A sweeping new analysis of criminal justice spending in the United States has revealed that the nation spends approximately $445 billion annually on policing, courts, and corrections — a figure that has grown significantly over the past decade even as crime rates and incarceration numbers have fluctuated.
Breaking Down the Numbers
The study, published by the Prison Policy Initiative, examines spending across all levels of government. Corrections spending alone — encompassing jails, prisons, probation, and parole systems — accounts for a substantial portion of the total. Perhaps most striking is the finding that corrections spending increased by 27% from 2017 to 2025, despite correctional populations shrinking by 15% during the same period.
“We’re spending more money to incarcerate fewer people,” said the study’s lead author. “That should concern anyone who cares about government efficiency and public safety.”
Where the Money Goes
The largest single driver of corrections costs is staffing. Even as prison and jail populations have dropped, correctional payrolls continue to swell. Agencies rely heavily on overtime to meet staffing requirements and offer increasingly generous pay packages in attempts to relieve chronic understaffing — yet positions remain unfilled across the country.
Healthcare is another major cost driver. The incarcerated population has grown older and sicker, with rising rates of chronic disease, mental illness, and substance use disorders. Many states spend more on prisoner healthcare than on educational programming, vocational training, and reentry services combined.

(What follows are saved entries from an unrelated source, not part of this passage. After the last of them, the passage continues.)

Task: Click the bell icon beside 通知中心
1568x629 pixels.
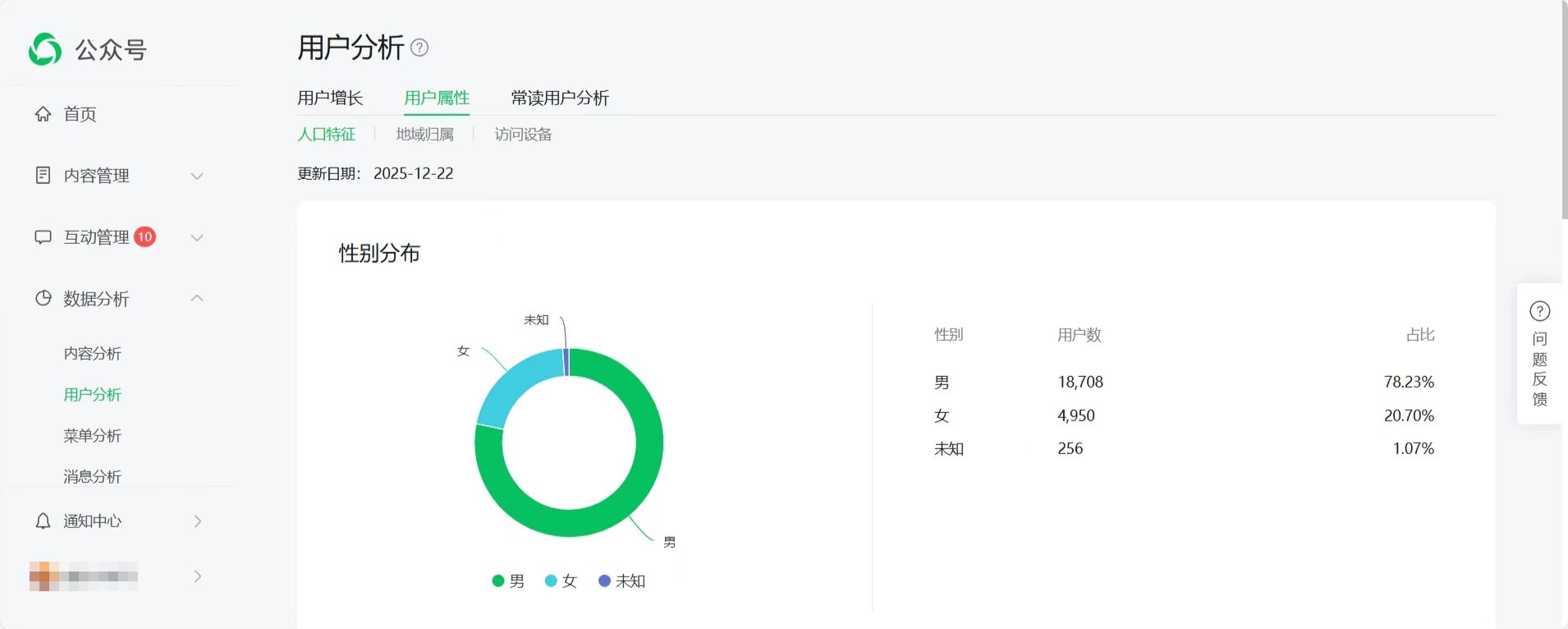Action: click(x=43, y=521)
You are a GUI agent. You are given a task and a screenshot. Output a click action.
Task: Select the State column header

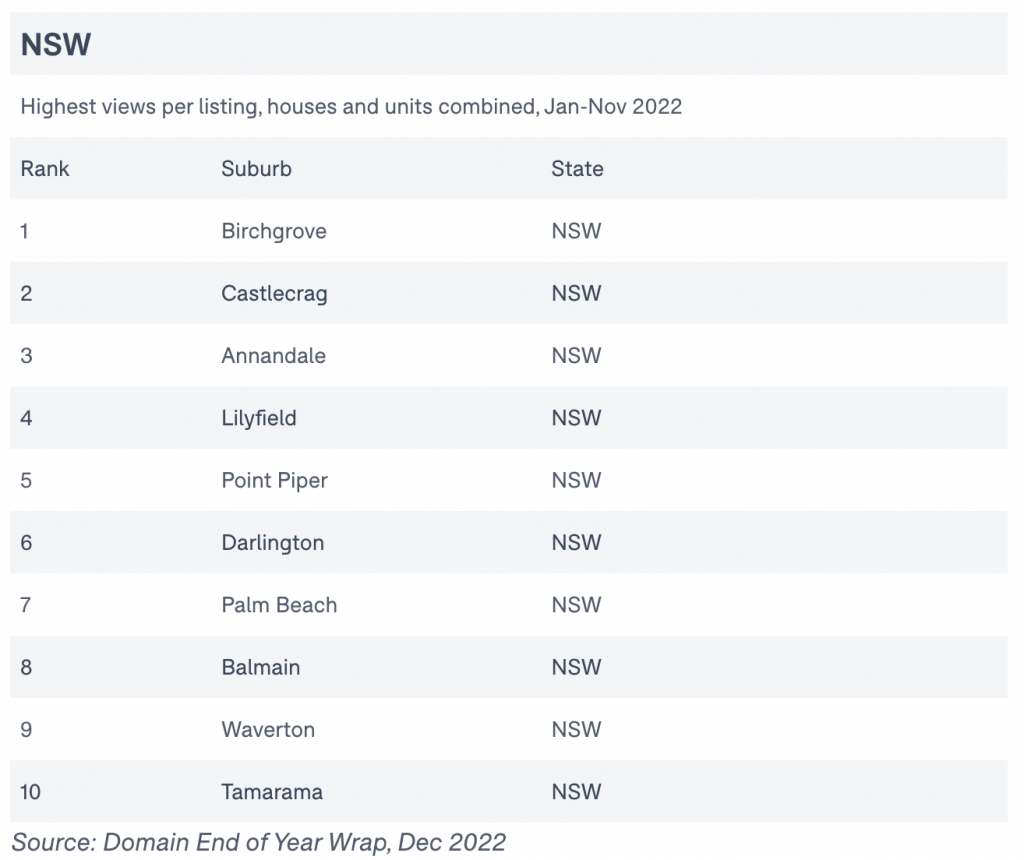(577, 168)
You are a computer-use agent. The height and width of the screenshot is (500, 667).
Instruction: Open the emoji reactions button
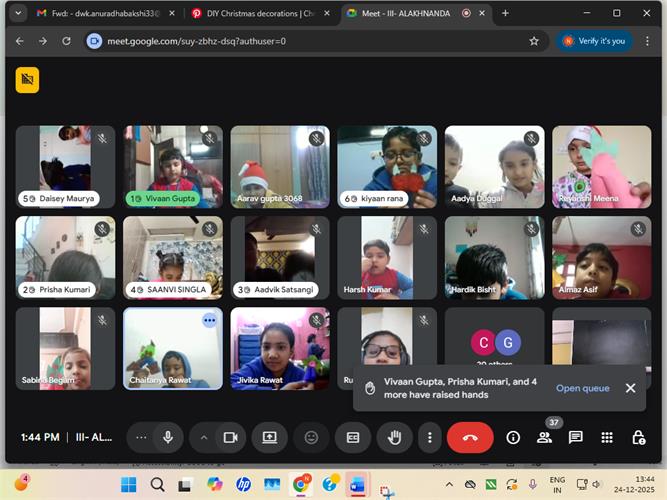(x=311, y=437)
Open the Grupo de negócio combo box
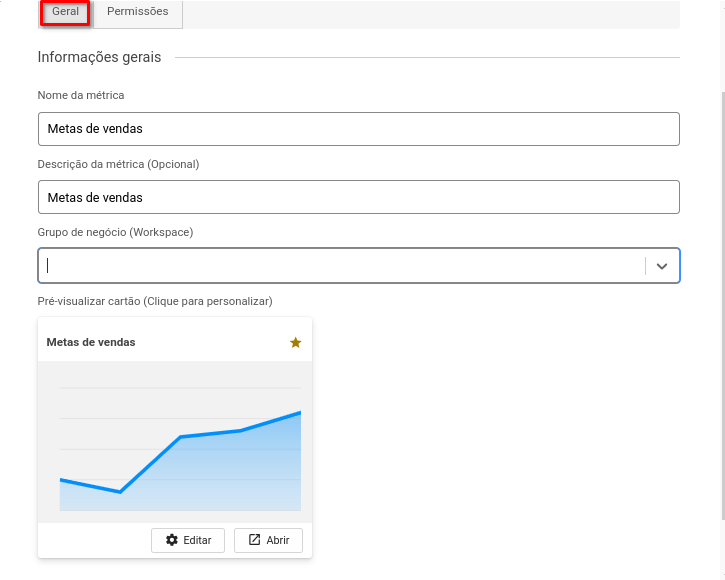Image resolution: width=725 pixels, height=580 pixels. [x=340, y=266]
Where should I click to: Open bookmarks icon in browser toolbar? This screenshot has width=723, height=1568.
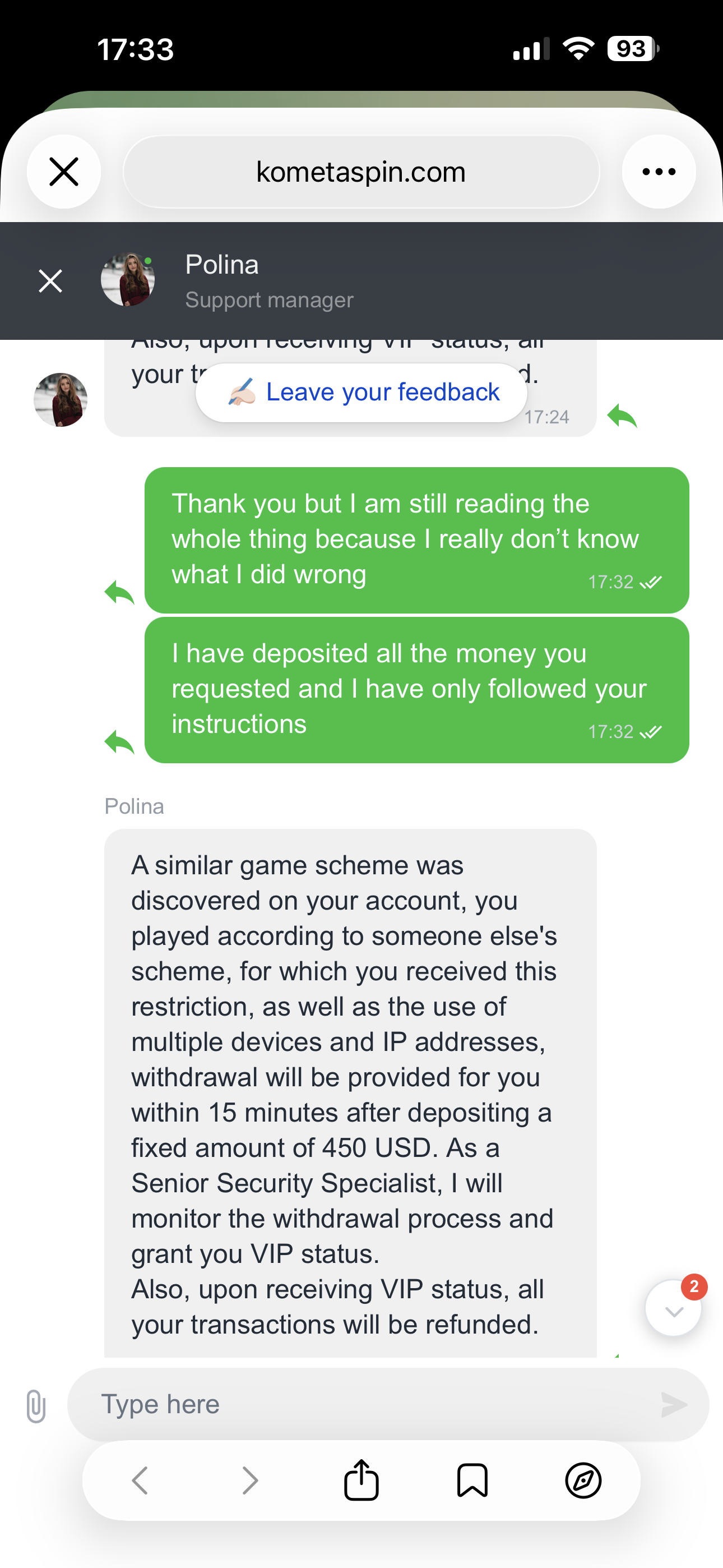(x=472, y=1481)
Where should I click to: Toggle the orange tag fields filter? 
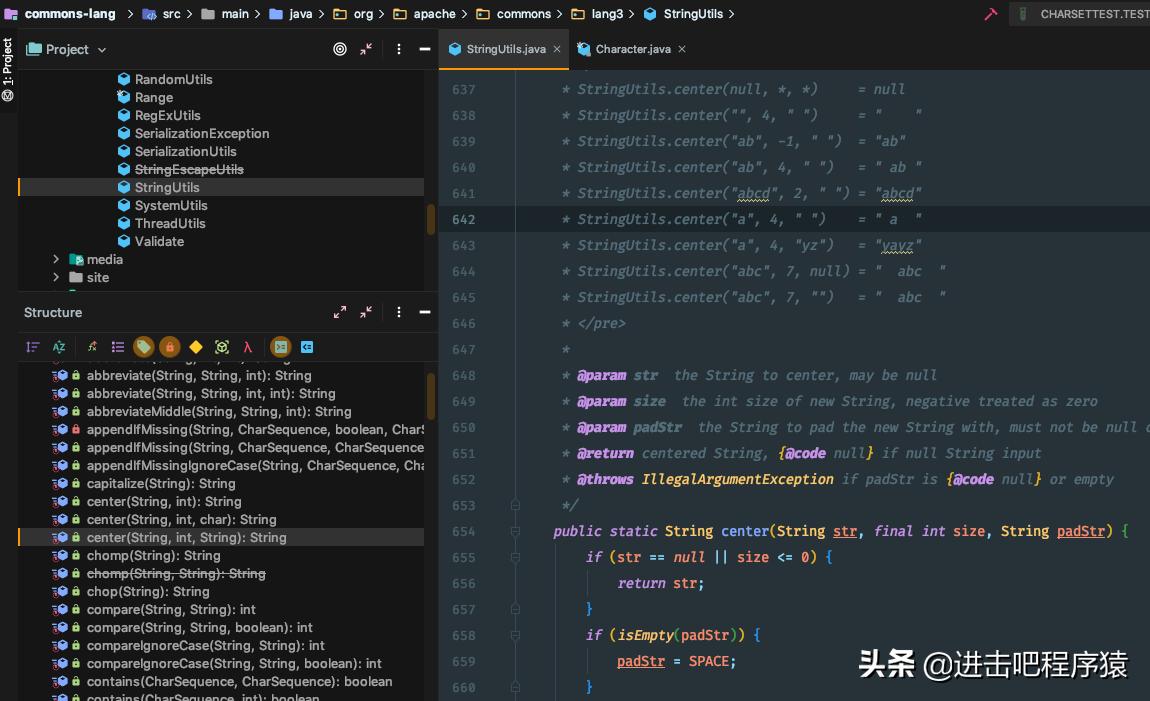(144, 347)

State-by-State Disparities
Per-inmate costs vary dramatically by state. California spends over $130,000 per inmate annually — the highest in the nation — while states like Alabama and Mississippi spend less than $20,000. These disparities reflect differences in staffing levels, healthcare provision, facility conditions, and cost of living.
The study also highlighted the hidden costs borne by families of incarcerated people: phone calls, commissary purchases, transportation to remote facilities, and lost income. These indirect costs, estimated at tens of billions of dollars annually, disproportionately impact communities of color and low-income families.
Calls for Reform
Criminal justice reform advocates argue that the spending data makes a compelling case for alternatives to incarceration. Community-based supervision, drug treatment programs, mental health courts, and restorative justice initiatives all cost a fraction of what it takes to incarcerate someone in a state prison.
“Every dollar we spend locking someone in a cage for a nonviolent offense is a dollar we’re not spending on the things that actually prevent crime: education, housing, treatment, and jobs,” said a policy director at the Brennan Center for Justice.
The United States currently operates over 6,700 correctional facilities across all 50 states, ranging from small municipal lockups to massive prison complexes housing thousands.